Also, he did tell Thomas three things out of earshot of the others? What do you think they might have been?

By the way, doppelganger, thank you for posting this excellent thread...And most of all, thank you for reminding me of that verse.

What you are referring to is the same thing that I mentioned here: http://www.religiousforums.com/forum/showpost.php?p=838059&postcount=25

Jesus came as both Lucifer and the Enlightened.
“‘But the rulers stood in front of what they call the Tree of Knowledge of Good and Evil, which is actually the enlightened Afterthought. They stayed there so that Adam would not behold its fullness and thus discover Adam’s own shameful nakedness.

I was the one, though, who caused them to eat.’

I said to the Savior, ‘Lord, was it not the snake that instructed Adam to eat?’

The Savior laughed…”

~from “The Secret Book of John” Chapter 11, Verses 14~18

 

Pariah

Let go
actually, it sounds like the intoxication is used as a positive allusion. Thomas is the one who has drunk from the "waters of eternal life"- Jesus chooses him to pull aside, not the others. Thomas seems to be understanding something about words and the Word. and with his final warning to the other disciples, something perhaps about the burning away of ego and self through those words- the disciples would react in anger, and the fire would consume them in reponse.

I interpret similarly, but not completely. Yes, intoxication can used positively, in the sense that he is drunk on knowledge, but assuming this to be a Gnostic gospel, it could also be interpreted negatively. As in, Thomas has become drunk on the waters instead of also asserting himself as a valued means to Gnosis or enlightenment. Thomas is still a slave, still in bondage, if all he accepts are the teachers of "masters".

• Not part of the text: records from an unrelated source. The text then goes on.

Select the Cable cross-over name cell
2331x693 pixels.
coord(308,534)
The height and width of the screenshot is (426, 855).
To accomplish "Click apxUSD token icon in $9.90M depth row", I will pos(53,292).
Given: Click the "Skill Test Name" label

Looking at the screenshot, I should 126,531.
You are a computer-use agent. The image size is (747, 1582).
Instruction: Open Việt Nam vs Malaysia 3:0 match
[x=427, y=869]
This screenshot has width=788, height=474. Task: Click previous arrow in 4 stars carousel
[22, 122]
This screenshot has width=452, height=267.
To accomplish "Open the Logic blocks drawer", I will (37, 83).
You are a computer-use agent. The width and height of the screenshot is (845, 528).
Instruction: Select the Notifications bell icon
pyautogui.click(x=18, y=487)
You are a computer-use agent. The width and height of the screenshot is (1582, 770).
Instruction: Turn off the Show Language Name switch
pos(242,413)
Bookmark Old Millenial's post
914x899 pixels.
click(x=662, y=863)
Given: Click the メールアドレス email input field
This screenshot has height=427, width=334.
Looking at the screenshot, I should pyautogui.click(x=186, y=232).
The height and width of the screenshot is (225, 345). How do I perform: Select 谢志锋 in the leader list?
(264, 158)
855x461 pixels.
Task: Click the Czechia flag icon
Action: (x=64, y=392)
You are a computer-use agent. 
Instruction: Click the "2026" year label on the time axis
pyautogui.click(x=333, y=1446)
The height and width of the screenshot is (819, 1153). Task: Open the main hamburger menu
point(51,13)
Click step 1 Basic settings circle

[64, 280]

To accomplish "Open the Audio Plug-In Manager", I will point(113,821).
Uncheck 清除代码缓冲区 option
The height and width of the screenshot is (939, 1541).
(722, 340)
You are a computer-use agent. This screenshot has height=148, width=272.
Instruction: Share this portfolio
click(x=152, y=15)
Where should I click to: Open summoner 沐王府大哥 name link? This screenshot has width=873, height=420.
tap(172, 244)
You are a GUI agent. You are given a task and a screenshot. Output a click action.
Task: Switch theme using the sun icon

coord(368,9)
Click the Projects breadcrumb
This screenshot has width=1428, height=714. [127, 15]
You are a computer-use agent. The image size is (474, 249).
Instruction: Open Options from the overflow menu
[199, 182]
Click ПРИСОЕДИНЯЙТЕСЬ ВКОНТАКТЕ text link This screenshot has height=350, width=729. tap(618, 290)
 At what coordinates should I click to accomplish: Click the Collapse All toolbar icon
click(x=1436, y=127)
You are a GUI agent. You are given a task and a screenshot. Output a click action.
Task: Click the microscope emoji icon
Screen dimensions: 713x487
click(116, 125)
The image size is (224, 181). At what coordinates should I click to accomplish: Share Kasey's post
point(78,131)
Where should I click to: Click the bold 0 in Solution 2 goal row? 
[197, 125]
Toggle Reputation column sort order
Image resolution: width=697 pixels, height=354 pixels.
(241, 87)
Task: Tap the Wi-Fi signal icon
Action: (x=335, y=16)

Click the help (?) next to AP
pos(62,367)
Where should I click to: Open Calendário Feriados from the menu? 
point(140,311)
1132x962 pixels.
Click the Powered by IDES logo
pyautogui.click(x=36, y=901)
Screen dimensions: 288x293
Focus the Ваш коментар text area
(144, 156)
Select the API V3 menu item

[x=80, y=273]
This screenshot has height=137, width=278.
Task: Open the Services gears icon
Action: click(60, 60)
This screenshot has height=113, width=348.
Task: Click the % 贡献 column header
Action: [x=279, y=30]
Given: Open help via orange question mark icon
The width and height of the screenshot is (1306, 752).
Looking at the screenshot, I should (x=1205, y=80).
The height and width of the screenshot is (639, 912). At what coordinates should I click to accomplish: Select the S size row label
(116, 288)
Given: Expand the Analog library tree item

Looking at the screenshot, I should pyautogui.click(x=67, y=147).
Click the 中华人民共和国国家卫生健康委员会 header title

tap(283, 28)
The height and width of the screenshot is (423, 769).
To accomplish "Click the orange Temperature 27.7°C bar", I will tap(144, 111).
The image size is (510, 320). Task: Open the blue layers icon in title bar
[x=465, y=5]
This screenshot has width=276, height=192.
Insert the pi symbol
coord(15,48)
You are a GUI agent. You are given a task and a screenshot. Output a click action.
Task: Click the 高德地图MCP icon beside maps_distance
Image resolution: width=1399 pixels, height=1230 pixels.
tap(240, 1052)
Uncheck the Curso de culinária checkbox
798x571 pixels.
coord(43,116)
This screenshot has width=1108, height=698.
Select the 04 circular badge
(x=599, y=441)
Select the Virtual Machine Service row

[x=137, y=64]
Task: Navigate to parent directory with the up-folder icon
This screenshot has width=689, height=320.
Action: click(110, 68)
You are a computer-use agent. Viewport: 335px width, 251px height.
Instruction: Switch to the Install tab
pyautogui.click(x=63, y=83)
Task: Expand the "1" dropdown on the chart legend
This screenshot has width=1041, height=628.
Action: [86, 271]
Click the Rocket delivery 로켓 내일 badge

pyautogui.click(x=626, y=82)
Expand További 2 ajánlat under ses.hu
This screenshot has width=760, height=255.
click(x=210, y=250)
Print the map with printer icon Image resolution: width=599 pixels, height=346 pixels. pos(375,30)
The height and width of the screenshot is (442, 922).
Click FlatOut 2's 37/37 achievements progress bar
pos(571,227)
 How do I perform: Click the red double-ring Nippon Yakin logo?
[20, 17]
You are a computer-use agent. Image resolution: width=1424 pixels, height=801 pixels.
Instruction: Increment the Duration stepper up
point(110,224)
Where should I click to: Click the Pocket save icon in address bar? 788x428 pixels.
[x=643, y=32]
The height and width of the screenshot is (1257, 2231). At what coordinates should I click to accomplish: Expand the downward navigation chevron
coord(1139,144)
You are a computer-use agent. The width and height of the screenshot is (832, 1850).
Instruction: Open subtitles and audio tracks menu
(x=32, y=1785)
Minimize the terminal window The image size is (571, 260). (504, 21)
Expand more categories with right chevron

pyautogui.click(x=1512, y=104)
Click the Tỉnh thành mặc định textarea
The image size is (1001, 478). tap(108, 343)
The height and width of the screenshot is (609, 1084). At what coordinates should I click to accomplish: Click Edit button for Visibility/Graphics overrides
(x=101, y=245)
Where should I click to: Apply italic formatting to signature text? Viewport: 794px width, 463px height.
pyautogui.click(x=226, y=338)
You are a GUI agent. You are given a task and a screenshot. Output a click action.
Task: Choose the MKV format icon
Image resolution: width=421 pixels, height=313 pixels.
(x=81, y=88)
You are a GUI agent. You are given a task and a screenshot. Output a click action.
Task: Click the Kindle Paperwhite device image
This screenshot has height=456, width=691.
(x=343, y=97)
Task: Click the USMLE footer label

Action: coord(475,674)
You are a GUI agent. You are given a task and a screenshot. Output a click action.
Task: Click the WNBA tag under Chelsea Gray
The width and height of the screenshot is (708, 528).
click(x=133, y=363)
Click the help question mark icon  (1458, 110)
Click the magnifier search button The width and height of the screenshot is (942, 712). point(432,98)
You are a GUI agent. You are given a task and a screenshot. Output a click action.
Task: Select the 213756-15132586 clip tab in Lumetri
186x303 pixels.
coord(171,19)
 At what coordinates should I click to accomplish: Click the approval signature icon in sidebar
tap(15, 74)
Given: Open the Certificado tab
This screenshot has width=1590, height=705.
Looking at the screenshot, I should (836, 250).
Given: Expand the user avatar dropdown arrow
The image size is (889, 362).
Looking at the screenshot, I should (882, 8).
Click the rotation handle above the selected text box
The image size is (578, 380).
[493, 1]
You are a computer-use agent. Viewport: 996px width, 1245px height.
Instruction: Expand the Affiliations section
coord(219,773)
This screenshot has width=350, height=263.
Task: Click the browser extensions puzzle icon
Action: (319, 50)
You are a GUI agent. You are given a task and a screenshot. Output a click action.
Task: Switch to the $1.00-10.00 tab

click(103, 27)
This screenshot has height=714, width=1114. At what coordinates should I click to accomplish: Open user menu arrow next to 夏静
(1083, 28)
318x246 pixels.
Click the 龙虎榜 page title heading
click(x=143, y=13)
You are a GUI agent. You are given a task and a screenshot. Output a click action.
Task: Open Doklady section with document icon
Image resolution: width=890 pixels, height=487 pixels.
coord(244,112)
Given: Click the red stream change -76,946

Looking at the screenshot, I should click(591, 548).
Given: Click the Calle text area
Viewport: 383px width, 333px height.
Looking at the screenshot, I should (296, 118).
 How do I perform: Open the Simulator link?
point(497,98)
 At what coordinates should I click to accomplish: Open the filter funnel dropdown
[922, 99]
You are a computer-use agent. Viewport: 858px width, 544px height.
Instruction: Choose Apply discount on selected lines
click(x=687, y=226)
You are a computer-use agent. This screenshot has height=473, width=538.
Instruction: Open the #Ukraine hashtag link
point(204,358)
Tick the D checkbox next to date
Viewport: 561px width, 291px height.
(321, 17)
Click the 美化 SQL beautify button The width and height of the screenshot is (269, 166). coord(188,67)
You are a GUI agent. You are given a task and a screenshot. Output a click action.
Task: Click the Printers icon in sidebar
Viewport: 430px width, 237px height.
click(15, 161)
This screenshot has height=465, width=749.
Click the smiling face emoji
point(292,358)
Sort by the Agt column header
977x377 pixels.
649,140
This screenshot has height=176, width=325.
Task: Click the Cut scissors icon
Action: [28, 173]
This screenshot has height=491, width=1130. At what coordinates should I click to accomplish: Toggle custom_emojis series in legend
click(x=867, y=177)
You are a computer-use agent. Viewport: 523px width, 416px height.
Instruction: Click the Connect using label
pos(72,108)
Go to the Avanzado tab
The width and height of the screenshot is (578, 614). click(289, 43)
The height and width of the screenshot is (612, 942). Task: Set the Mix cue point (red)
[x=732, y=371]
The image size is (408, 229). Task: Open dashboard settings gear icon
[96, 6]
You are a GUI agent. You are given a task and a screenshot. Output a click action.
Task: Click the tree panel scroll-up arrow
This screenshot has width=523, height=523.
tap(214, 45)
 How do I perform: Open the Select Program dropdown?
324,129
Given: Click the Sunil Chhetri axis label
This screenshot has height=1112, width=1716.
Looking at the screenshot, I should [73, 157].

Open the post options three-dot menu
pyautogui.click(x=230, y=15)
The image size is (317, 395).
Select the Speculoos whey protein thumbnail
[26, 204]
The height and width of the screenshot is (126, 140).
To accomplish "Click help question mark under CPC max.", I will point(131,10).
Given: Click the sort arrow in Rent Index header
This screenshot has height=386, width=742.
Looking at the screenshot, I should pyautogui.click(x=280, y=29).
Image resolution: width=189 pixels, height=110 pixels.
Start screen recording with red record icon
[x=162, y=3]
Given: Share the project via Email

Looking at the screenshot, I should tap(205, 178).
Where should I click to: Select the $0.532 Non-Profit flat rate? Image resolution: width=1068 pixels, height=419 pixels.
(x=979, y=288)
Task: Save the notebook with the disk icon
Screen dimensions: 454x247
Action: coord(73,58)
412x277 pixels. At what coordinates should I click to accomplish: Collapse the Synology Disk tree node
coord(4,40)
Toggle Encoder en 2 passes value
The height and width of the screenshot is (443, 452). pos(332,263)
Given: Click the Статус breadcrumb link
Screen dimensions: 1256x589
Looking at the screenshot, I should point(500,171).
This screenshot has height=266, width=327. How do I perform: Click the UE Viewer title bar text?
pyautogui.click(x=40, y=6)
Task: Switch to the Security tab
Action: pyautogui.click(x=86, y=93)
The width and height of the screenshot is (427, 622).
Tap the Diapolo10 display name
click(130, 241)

Thomas has understood Jesus's message, there is nothing more for Jesus to teach Thomas.

Well said.

I have to agree with Doppleganger here. That's to say, I take the message of Thomas to be that the student has become the master -- a direct contradiction of the notion that only Jesus was the master. Not only for the reasons D cited earlier in this thread, but also because that line of thinking (i.e. that realization is possible for anyone) is more in line with the spirit of Gnosticism than is the notion that only Jesus is the master.

As I stated above, being drunk can insinuate Thomas' love for knowledge and his dependence on it. Jesus probably told Thomas to do what he did, expound upon earlier ideas without removing them completely.

Halcyon said:
Their answers represent the three spiritual states of man - Hylic, Psychical and Pneumatic. Peter as the Hylic takes Jesus as face value, as a simple prophet. Matthew looks a little deeper into Jesus's message and sees him as a philosopher. Thomas sees deepest, see Jesus's true nature and as such is unable to describe what he sees, as Gnosis is indescribable.

I thoroughly enjoyed this idea and interpretation. Gnosis, enlightenment, nirvana... are impossible to describe, and yet mystics of all traditions seem to understand each flawlessly. I wonder why.